The rich, vibrant colors of the Southwest have always been evident in his color palate, whether in the bright leaves of a pastel forest of Colorado Aspens or dramatic orange poppies on the cliffs of Big Sur. His cityscapes are bright with yellows, reds, and cerulean blues, and large areas of negative space.
“Desert colors appeal to me,” says McKee. “Not everyone sees the depth of texture and amount of color in what they might call a limited palate. Coming from Chicago, you get used to seeing your world a quarter mile at a time. The view is confined. Here, you can see forever, and it changes how you interact with the space. There’s an endlessness — a vastness — that people gravitate toward.”
What he loves about pastels as a medium is their bright colors and ability to blend in rich combinations, bringing their vibrancy to his abstracts and, in many ways, replicating the mixing and layering of oils.

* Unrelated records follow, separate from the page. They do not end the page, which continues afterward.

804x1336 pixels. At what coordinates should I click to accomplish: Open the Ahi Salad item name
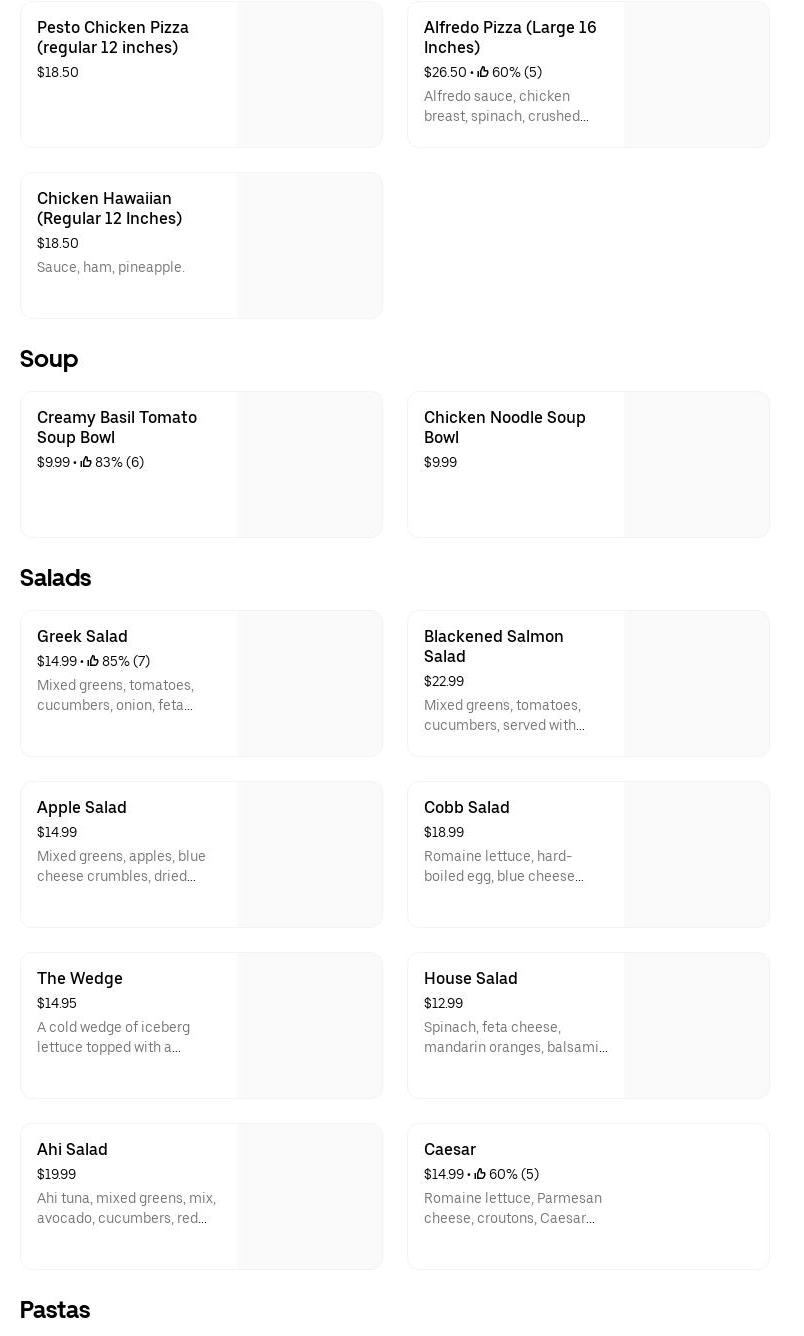72,1149
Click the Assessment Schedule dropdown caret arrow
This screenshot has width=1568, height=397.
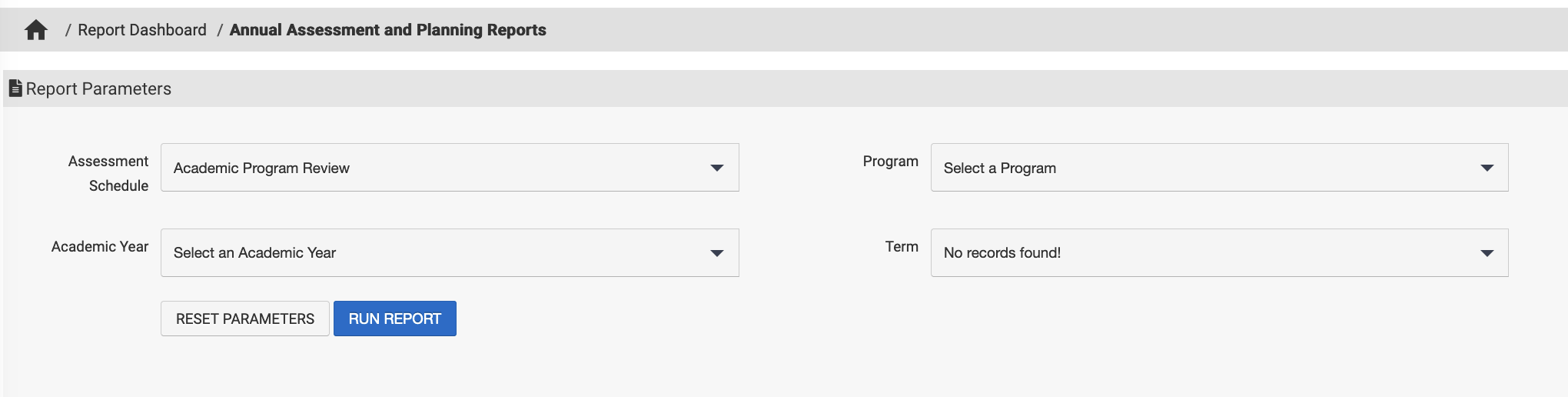pos(716,168)
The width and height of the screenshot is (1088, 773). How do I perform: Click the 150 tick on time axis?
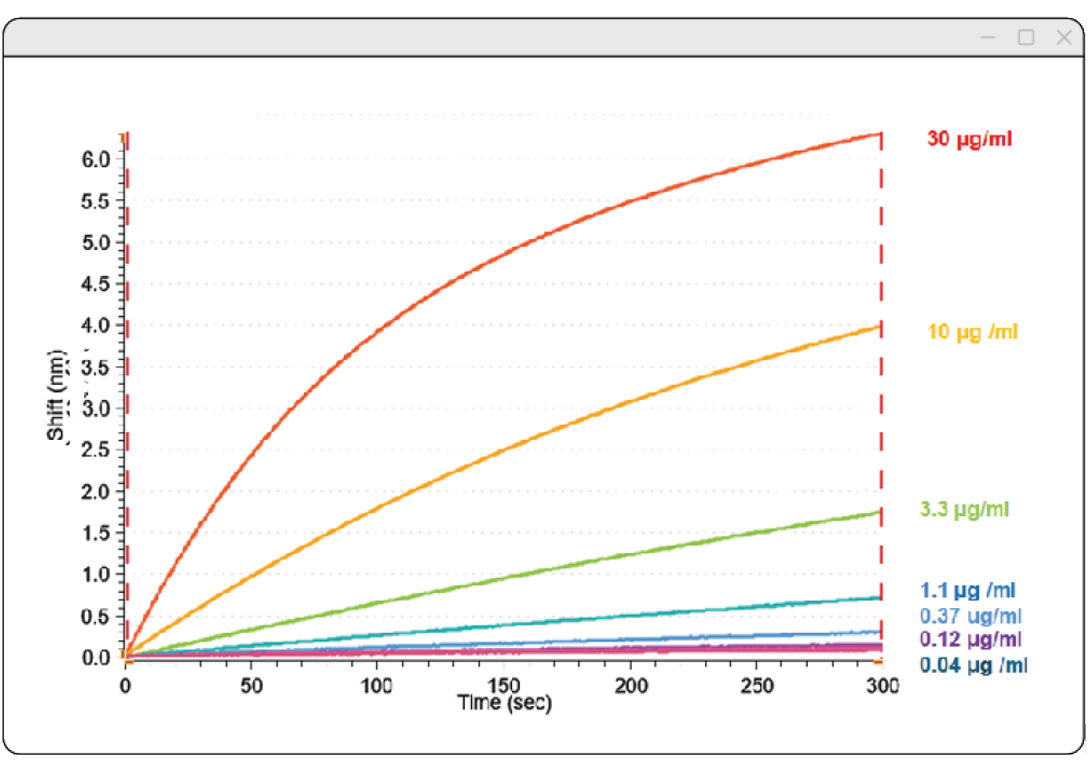click(x=503, y=685)
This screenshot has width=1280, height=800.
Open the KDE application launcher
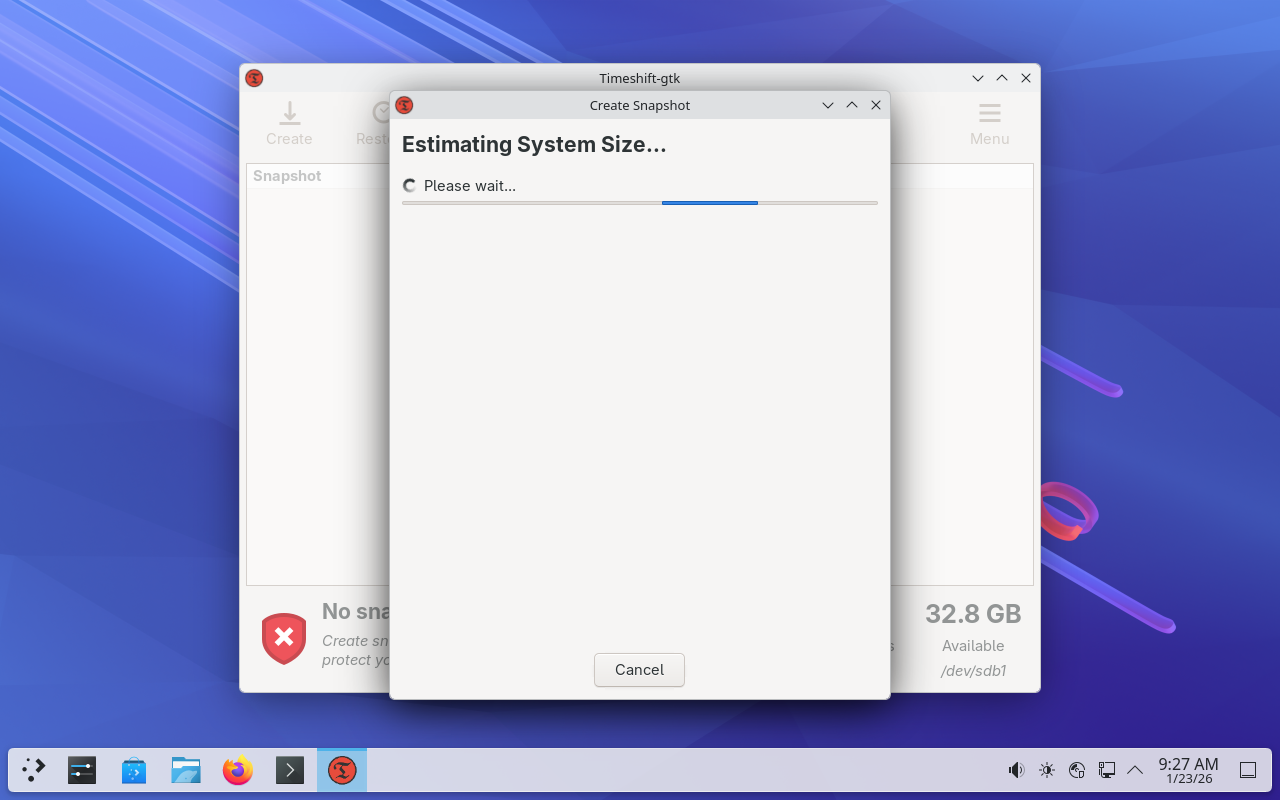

Upon close examination, his pastels reveal an abstract approach to color, line, and shadow that combine to make a recognizable form. His structured abstracts use color and line to lively effect and one can imagine seeing a cityscape, a shoreline, a canyon — environments that pulse with energy.
“When you look up close at my landscapes, they’re actually made up of many abstract shapes,” says McKee. “There’s not real detail in there, it’s implied detail. The bold shapes, I would see little abstract compositions all throughout my landscapes. That inspired me to start playing with abstracts as my focus.”
McKee is a prolific painter and creates the bulk of his work in the winter so he can travel throughout the summer. While he shows his art here in Arizona October through March, his appeal knows no geographic boundaries. Palm Springs desert denizens, Texan cowboys, Midwestern moguls, and East Coast cosmopolitans all find beauty in his work.
At any time of year, his website offers notecards, free downloadable wallpapers, and a limited number of prints, so that fans with various budgets can still enjoy owning a piece of his work. Many collectors attach stories to the back of each of his pieces, noting where they were when they purchased it or what personal meaning it has for them. McKee enjoys hearing their stories and seeing how people connect with his vision.
“My goal has never been to become a famous artist,” says McKee. “I love creating what I create. At 62 years old, I don’t concern myself with the next month or the month after. There’s so much happening when you’re painting, I want to let the natural evolution take place and really experience life where it happens — up close.”